Wikileaks: John Kerry Pressured Ecuador into Taking Julian Assange’s Internet Away

The Associated Press
The Associated Press

The organization Wikileaks is claiming that U.S. Secretary of State John Kerry personally pressured the government of Ecuador to cut its founder Julian Assange’s internet access, preventing further publication of private emails from the account of Clinton campaign chairman John Podesta.

On Tuesday, the Wikileaks Twitter account accused Kerry of using his position as head of the State Department to demand that the leftist South American government disconnect Assange’s internet access. Assange has lived in the Ecuadorian embassy in London for the past four years. If true, Kerry’s authority to make such a request would be dubious, as the hacked emails in question are not government correspondence, but private emails by partisan political campaign officials.

According to Wikileaks, Kerry met with “Ecuador” – potentially President Rafael Correa – in September and requested they shut down Assange’s operation out of their embassy.

The New York Times reports that the government of Ecuador replied to inquiries regarding the accusation with “a polite reference to the mission’s website and to a brief statement.”

“In view of recent speculations, the government of Ecuador reaffirms the validity of the asylum granted four years ago to Julian Assange,” the statement to the Times said. “We also ratify that the protection given by the Ecuadorean state will continue while the circumstances that led to the granting of asylum remain.”

The Times notes that Correa has stated publicly that, if he were able to vote in the 2016 presidential election, he would choose Hillary Clinton.

Update: The State Department has denied this allegation.

Wikileaks announced on Monday that Assange had lost his internet access, but has since published two more email dumps from Podesta’s account.

Kerry was in Cartagena, Colombia on September 26 to attend the symbolic signing of a peace deal between that nation’s government and the Revolutionary Armed Forces of Colombia (FARC), a terrorist group. As a leftist ideologically aligned with the FARC, Correa was also in town to celebrate the deal, concocted the terrorists’ safe haven in Havana, Cuba.

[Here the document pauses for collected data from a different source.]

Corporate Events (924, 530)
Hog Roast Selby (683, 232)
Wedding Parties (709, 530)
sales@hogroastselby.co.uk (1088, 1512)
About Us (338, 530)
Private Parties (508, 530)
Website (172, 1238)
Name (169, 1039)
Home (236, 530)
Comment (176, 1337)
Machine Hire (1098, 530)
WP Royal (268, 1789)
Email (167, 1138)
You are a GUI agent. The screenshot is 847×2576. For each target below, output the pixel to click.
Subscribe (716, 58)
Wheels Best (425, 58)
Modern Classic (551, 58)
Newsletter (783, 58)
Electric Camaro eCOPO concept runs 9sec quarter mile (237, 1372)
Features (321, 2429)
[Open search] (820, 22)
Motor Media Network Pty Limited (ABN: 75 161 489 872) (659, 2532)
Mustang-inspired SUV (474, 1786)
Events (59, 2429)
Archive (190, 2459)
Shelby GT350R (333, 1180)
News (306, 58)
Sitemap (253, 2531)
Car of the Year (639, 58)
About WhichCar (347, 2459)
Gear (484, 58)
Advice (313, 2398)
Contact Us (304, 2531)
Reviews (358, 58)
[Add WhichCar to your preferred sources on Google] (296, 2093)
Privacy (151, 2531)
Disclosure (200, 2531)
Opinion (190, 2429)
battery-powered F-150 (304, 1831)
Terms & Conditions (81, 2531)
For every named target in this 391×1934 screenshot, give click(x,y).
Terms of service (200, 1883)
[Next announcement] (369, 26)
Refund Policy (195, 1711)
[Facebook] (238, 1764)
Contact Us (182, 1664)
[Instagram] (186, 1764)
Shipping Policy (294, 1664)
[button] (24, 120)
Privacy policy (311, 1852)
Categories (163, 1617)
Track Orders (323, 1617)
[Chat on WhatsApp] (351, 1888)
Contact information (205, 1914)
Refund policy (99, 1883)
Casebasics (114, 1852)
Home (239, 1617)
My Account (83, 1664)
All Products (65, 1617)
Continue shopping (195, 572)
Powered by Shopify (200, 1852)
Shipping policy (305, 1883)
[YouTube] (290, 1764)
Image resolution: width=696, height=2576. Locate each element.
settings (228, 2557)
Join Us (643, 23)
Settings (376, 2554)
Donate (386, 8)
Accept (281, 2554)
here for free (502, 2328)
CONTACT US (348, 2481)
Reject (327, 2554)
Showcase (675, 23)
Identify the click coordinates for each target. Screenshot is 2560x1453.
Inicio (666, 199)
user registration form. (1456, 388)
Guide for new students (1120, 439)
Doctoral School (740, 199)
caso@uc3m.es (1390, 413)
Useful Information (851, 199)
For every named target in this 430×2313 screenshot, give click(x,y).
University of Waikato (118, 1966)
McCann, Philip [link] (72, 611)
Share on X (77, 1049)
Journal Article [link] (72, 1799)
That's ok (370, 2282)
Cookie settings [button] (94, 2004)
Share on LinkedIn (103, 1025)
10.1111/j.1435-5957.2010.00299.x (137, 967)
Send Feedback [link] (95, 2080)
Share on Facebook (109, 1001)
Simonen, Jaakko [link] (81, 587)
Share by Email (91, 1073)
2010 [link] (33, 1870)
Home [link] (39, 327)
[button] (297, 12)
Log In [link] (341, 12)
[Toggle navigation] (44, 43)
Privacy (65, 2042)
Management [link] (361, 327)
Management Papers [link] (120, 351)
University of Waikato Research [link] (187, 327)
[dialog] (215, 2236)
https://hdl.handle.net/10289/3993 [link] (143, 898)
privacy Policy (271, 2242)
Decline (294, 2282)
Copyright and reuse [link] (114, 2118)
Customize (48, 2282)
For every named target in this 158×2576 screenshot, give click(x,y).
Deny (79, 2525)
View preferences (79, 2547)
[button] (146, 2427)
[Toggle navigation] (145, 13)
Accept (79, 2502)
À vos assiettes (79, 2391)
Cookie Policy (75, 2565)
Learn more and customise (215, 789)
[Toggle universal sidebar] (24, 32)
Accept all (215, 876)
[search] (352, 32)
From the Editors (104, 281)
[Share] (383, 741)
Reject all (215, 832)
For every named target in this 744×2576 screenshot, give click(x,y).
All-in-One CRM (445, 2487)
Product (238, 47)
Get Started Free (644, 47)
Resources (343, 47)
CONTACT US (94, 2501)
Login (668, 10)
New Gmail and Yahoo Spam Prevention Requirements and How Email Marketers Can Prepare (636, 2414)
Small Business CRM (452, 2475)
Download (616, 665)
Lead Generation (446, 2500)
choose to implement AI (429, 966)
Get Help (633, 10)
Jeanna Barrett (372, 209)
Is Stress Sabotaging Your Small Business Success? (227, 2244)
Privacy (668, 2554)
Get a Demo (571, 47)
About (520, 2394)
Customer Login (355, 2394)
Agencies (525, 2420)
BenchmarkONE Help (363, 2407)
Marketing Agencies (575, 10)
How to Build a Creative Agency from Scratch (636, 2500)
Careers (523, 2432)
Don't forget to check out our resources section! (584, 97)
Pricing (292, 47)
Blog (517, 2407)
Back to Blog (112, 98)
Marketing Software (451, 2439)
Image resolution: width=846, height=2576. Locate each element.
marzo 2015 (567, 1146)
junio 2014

The terrorist “peace” deal would have seen the FARC use its cocaine-trafficking funds to establish a political party, and would have allowed most of its members to avoid prison time. As per the Colombian constitution, such a deal required a national vote to pass. Colombians rejected the peace deal, leaving the status of the FARC in limbo but preventing the terror group from establishing a Hezbollah-like political contingency in the Colombian Congress.

In Cartagena, Kerry told reporters that the United States would consider removing the FARC from the State Department’s list of Foreign Terrorist Organizations if the deal passed. The FARC conflict has killed an estimated 200,000 people, with another 100,000 missing.

In addition to allegedly discussing Wikileaks with Correa, Kerry met with another authoritarian leftist during his visit: Venezuela’s Nicolás Maduro, whose government described the Kerry meeting as “respectful.”

Julian Assange has been living in the Ecuadorian embassy since 2012, after being accused of sexual crimes in Sweden, including forcing himself on multiple women and refusing their demands to use protection. Assange will be extradited to Sweden if he steps outside of the embassy, which is legally considered Ecuadorian, and not British, soil.